El amor no entiende de fechas, se presenta cuando se le antoja. Se demuestra en los detalles cuidados, un beso robado, unas flores de jardín envueltas en cariño, una cena improvisada con bocatas y cervezas, al atardecer de un día de verano, una manta nueva que nos espera al llegar a casa “porque ha empezado a hacer más frío”. Su lugar está en cualquier lugar, y en los mensajes atesorados entre las páginas de un libro, en las notas que reposan en la almohada o en los buenos días que nos reciben en el espejo del cuarto de baño.
El amor es unidireccional, bidireccional, no conoce fronteras y se cuela por las rendijas de la vida cotidiana. No se deja atrapar en un solo día, ni en un solo gesto, ni en una sola persona.
De manera subconsciente, muchas veces dibujamos una idea de amor épico, de película con banda sonora y final feliz. Confieso, que al menos en mi adolescencia, y algunos años más, buscaba esa imagen. Con el tiempo y las experiencias, entiendes que hay muchos amores y muchas formas de amar. No siempre es brillo, calor, palabras certeras y grandes momentos. A veces es torpe, incómodo, rodeado de silencios o momentos pequeños. Amar quizás es simplemente ser uno, ser con uno y ser con otras personas. Elegir compartir el espacio, el tiempo, las versiones más imperfectas de nosotros mismos.

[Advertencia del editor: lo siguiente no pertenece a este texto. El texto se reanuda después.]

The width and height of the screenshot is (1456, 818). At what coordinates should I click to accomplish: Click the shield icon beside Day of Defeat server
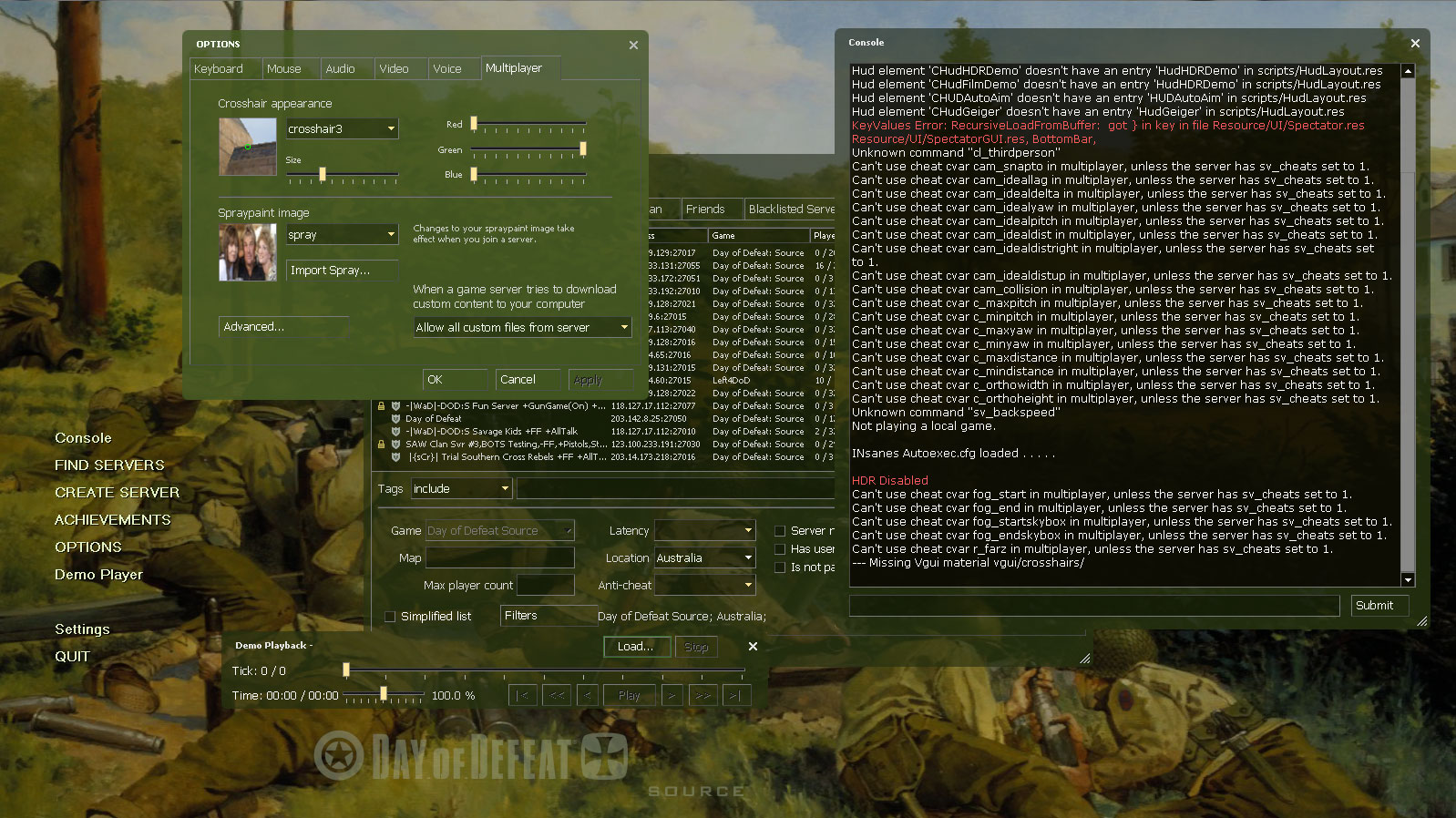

Recuerdo entonces un texto leído en algún lugar ahora olvidado: “El lugar que ocupa el miedo no puede ocuparlo el amor. Y viceversa, donde está el amor no puede estar el miedo. Pero en el sentido más estricto y literal”. Así es, el uno y el otro pueden convivir, de hecho, conviven, pero siempre en cantidades inversamente proporcionales. Cuanto más amor sentimos hacia una persona, un lugar, un objeto, una idea, menos miedo o rechazo podrá inspirarnos y al revés. Como un vaso con agua y aceite. Para vaciar el aceite sólo se podrá llenar el vaso de más y más agua, hasta que rebose el aceite. Quizás sólo se trate de eso, lo opuesto del amor, no es el odio, es en realidad el miedo y detrás de él se esconde el odio, el rechazo. Llenar nuestro vaso interno de más amor, permitirá poco a poco alejar los rechazos y los miedos.
Con todo, más allá del 14 de febrero, de ese 14 de febrero que marca el calendario hoy, el amor sigue sucediendo en todas partes. En la amistad que sobrevive a los años y las distancias. En la mano que nos agarra con firmeza cuando estamos a punto de caer. En la familia, con su caos y sus heridas, pero también con su inquebrantable voluntad de seguir siendo hogar. En los desconocidos que nos ceden el paso sin prisa. En las canciones que alguien elige pensando en nosotros. En el amor propio, el más complicado de todos, el que nos exige paciencia, ternura, aceptación.
Así que sí, celebremos el amor. Pero no solo este día fijado por alguna convención. Celebremos el amor en los días comunes, en los lunes sin ganas o los domingos de pijama. En los gestos pequeños, en los regalos sin fechas, en la lealtad silenciosa.
Celebremos el amor y como dice Guadi Galego en su canción toca vivir “sete vidas pra poder amar a mares… sete vidas pra poder amar(te) a mares”.